Membership in the RSC costs more than lunch and the group provides more than catering. Annual dues cost $5,000 and in return the 176 Republican members of the biggest conservative caucus in Congress receive comprehensive policy analysis of every bill that comes up for a vote.
RSC Chairman Bill Flores, R-Texas, said he expects the group to continue to pull the conference to the right and that membership remains consistent among lawmakers “who are expected to return from Congress.”
“Our unique position as a robust, conservative, and positive solutions-oriented organization gives me great confidence that the RSC will be well-positioned in the 115th Congress,” Flores wrote in a statement to The Daily Signal, “to continue to advocate a conservative agenda through its member-driven solutions, outstanding policy research, broad coalitions, and solid messaging.”
That could signal the end of an occasionally tense relationship between the two groups.
Increased RSC renewals from Freedom Caucus members could also be a result of Rep.

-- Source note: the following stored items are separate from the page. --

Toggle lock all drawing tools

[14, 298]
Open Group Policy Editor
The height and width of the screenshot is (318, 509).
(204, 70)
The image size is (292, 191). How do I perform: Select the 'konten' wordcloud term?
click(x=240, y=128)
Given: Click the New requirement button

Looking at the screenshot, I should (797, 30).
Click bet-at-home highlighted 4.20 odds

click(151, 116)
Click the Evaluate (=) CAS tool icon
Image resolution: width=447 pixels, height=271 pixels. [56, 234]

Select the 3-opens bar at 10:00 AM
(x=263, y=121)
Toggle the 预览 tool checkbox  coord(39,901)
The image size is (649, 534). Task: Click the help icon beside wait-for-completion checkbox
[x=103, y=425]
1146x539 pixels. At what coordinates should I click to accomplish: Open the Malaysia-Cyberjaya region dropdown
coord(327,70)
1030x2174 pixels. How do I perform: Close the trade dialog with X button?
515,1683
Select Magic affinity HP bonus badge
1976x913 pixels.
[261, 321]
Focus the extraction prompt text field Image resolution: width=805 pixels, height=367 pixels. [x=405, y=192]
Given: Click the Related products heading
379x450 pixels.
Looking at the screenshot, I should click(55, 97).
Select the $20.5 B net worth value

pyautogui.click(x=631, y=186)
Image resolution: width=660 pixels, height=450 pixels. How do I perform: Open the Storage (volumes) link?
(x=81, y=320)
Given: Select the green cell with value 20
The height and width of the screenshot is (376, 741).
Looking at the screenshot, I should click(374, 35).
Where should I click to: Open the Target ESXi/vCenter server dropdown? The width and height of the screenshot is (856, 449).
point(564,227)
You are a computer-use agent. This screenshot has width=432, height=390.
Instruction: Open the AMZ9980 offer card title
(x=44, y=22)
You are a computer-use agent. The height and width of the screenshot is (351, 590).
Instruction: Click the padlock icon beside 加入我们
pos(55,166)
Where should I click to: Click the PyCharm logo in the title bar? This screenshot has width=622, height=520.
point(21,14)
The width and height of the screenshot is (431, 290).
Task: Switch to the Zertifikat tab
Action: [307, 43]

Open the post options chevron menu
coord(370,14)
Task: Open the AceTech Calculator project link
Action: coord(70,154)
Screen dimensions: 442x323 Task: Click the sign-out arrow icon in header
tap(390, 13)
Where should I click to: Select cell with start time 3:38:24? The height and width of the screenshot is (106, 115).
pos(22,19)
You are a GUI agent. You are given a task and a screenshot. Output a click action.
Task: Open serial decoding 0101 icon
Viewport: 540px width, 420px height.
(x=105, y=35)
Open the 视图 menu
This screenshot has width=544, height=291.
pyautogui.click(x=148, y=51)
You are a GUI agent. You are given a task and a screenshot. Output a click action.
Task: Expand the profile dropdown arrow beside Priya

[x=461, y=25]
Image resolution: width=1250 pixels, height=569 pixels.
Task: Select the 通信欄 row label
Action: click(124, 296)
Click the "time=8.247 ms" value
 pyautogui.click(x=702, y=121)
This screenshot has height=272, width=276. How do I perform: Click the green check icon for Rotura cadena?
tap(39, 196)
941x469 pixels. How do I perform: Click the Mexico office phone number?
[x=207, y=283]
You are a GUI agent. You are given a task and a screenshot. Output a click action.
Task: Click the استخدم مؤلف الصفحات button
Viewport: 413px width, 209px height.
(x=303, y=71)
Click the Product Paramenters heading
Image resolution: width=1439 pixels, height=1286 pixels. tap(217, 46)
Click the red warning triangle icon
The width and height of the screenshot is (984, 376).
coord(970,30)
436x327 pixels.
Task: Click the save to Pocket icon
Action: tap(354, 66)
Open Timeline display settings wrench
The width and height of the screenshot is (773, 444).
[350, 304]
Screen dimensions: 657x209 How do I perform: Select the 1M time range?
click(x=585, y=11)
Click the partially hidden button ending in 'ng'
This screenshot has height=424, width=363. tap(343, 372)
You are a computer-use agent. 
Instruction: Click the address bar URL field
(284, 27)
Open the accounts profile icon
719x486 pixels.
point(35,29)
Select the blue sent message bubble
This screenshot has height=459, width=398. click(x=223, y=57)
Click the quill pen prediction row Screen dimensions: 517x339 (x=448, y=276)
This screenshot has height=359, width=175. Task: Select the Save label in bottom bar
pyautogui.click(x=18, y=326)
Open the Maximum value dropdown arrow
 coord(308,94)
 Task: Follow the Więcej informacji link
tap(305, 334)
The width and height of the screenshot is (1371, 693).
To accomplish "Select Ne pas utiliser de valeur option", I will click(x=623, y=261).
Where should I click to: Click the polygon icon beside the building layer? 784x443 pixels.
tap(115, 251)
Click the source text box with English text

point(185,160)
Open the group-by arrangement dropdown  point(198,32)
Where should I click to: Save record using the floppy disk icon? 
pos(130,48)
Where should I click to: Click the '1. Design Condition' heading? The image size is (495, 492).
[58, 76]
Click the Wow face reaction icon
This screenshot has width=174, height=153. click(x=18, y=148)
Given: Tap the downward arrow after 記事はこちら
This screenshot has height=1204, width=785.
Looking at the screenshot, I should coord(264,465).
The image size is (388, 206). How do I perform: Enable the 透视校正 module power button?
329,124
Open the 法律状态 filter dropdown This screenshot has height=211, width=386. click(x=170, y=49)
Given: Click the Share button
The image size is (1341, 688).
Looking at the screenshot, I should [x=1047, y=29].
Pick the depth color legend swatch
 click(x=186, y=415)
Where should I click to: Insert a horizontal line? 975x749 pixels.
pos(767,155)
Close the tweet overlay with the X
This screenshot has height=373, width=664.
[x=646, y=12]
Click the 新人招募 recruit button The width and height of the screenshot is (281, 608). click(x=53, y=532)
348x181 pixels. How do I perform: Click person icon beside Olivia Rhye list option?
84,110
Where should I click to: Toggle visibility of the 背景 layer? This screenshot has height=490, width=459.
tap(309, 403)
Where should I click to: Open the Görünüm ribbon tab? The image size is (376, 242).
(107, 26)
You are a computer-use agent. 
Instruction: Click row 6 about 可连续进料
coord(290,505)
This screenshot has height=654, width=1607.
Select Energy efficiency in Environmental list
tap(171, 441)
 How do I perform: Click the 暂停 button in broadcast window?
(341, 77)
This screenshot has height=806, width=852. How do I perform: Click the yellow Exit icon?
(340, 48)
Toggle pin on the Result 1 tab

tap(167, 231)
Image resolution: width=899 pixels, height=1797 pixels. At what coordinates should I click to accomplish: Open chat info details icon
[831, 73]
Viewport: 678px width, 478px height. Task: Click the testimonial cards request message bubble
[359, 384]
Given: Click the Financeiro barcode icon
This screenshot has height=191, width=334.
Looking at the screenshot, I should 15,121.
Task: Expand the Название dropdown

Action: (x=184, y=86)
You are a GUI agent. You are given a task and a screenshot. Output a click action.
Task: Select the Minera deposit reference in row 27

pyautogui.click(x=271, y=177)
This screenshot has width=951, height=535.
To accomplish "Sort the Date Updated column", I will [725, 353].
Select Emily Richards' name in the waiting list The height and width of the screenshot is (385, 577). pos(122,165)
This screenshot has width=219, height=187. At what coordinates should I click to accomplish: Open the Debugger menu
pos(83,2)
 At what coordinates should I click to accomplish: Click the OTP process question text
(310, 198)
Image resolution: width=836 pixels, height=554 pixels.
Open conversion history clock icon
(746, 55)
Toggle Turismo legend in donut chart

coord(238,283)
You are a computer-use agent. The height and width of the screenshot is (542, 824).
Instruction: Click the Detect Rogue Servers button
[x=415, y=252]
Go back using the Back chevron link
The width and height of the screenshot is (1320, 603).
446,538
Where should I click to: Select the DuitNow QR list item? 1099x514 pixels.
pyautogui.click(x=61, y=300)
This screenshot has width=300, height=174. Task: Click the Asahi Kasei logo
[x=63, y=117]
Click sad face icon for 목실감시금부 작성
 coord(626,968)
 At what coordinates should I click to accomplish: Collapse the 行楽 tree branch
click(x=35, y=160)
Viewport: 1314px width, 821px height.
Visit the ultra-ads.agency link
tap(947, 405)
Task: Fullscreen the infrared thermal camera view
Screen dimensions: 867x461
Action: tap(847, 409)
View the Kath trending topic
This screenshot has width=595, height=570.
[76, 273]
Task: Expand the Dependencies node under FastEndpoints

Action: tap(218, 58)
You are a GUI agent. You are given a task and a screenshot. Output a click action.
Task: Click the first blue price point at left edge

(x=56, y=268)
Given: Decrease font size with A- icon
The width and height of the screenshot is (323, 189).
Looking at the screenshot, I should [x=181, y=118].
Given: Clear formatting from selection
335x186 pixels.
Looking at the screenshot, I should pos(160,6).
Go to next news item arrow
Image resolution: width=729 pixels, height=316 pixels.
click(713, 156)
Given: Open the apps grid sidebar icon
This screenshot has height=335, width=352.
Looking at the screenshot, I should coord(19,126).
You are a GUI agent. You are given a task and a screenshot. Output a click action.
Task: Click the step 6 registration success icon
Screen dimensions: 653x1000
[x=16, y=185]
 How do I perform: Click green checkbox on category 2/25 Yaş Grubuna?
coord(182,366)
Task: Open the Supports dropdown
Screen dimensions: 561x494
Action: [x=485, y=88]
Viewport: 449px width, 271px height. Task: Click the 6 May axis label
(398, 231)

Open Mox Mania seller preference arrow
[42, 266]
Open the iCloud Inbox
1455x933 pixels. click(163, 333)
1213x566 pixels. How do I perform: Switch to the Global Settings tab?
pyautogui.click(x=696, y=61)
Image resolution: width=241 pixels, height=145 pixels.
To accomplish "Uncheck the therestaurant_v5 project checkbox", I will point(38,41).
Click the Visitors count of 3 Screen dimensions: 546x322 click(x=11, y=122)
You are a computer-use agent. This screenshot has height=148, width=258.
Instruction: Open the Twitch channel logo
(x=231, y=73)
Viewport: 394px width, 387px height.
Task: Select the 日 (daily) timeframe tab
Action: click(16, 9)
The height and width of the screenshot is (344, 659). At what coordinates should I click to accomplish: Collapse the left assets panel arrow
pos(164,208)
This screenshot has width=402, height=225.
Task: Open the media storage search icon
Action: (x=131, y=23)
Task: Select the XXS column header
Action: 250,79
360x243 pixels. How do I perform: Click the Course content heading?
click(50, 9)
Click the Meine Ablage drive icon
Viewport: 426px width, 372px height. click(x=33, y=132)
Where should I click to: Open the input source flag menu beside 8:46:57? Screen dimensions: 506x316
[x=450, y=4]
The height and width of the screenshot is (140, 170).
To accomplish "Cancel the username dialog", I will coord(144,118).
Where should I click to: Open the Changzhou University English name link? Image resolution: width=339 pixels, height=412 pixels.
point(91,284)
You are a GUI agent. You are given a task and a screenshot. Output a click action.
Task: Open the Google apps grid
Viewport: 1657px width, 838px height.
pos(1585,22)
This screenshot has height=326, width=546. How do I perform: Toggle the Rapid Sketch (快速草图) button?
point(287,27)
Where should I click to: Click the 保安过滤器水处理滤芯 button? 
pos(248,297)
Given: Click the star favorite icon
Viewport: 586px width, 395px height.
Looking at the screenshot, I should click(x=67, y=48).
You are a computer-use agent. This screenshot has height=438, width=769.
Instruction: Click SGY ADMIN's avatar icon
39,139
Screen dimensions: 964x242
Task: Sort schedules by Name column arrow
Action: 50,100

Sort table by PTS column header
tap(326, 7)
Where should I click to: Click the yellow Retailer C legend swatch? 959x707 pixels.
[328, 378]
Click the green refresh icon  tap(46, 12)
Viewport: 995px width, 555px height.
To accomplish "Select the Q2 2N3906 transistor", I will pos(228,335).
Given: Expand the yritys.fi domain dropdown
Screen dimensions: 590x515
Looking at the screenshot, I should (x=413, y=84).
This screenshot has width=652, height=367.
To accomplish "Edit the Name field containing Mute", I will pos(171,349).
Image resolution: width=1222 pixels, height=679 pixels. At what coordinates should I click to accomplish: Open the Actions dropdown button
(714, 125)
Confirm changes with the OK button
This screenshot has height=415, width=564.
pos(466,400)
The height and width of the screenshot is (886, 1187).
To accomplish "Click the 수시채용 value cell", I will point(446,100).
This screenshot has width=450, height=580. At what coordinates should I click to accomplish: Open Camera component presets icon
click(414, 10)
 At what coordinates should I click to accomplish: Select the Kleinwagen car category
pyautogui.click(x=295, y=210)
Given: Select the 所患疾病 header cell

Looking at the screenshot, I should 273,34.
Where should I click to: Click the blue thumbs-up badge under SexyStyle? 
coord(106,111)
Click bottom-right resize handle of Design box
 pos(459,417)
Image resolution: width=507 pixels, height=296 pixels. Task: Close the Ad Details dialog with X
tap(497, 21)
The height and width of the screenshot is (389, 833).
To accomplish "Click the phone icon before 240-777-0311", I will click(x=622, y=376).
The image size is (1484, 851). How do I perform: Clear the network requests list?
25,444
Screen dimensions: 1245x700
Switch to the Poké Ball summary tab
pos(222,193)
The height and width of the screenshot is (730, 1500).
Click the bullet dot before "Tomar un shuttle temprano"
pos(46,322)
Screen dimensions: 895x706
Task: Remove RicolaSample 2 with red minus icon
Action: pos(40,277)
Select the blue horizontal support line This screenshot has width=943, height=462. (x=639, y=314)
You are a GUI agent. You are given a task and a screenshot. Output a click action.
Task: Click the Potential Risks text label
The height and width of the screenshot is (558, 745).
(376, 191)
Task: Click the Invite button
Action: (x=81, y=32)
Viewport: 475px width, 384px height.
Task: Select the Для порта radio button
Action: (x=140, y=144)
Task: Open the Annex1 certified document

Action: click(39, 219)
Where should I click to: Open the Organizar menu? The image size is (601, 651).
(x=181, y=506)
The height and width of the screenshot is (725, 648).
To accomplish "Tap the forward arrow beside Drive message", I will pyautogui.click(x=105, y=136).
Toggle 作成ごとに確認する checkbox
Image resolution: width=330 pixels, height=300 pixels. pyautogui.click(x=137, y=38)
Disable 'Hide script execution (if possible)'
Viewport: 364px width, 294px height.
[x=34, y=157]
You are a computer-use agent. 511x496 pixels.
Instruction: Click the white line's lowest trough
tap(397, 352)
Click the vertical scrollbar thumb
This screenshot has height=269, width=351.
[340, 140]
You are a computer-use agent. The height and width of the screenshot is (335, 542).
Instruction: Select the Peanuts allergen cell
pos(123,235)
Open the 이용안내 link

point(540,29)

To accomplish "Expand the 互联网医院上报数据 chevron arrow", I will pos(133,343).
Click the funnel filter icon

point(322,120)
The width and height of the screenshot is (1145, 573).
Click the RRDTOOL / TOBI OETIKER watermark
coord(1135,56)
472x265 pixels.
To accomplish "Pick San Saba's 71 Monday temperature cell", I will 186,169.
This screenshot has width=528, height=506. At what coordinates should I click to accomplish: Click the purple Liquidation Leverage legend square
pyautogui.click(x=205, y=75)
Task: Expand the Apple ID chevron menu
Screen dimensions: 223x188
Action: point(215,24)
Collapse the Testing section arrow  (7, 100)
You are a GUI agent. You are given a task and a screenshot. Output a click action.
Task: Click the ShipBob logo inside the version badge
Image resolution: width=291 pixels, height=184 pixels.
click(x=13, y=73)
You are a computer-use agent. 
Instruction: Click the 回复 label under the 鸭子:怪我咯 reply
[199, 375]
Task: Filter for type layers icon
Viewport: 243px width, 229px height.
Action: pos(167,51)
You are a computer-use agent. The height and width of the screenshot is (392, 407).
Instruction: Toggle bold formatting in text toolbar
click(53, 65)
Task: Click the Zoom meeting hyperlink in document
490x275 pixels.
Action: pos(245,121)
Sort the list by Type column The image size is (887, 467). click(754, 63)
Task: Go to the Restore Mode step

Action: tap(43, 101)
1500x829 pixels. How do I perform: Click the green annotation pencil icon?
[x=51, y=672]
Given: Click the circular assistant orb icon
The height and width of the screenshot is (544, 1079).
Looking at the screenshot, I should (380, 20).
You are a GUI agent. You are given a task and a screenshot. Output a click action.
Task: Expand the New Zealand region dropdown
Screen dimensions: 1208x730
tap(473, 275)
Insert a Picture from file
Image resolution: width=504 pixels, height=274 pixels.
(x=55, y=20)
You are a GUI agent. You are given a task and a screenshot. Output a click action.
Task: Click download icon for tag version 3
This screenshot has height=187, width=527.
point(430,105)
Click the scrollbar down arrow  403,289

Andy Harris’, R-Md., bid to succeed Flores as the group’s next chairman.
A member of both Freedom Caucus and the RSC, Harris has built his campaign on healing any rift between the groups.
“You have [Freedom Caucus] members publicly coming out and saying that they no longer believe the RSC is a conservative vehicle for change in Congress,” Harris told The Daily Signal in his first interview since launching his campaign. “I want to change that opinion.”
By whipping members for support, the Maryland doctor is likely driving renewals because, in order to vote in the RSC chairman election, lawmakers must first re-up membership.
Harris, who is running against Rep. Mark Walker, R-N.C., received the recommendation of the former RSC chairs.
Walker, who isn’t a Freedom Caucus member but is popular in many conservative circles, rejected the idea that the groups were at odds.
“[There is] no rivalry,” Walker tweeted, “They can be complementary. RSC is best when members coalesce around ideas and work toward clear conservative objectives.”
The Freedom Caucus was formed January 2015 by members who believed that the bigger RSC had lost its vision and after Flores defeated Mulvaney to become chairman.
Since then, though, size and tactics—not ideology—have distinguished the groups.
With 176 members, the RSC is the largest conservative caucus in Congress and the group often uses its weight behind the scenes during negotiations. With around 40 members, the nimble Freedom Caucus prefers more public showdowns with Republican leadership.
Freedom Caucus ranks will constrict when the next Congress convenes.
Six of its members—Reps. Marlin Stutzman of Indiana, Matthew Salmon of Arizona, Cynthia Lummis of Wyoming, Tim Huelskamp of Kansas, John Fleming of Louisiana, and Curt Clawson of Florida—will retire at the end of the year.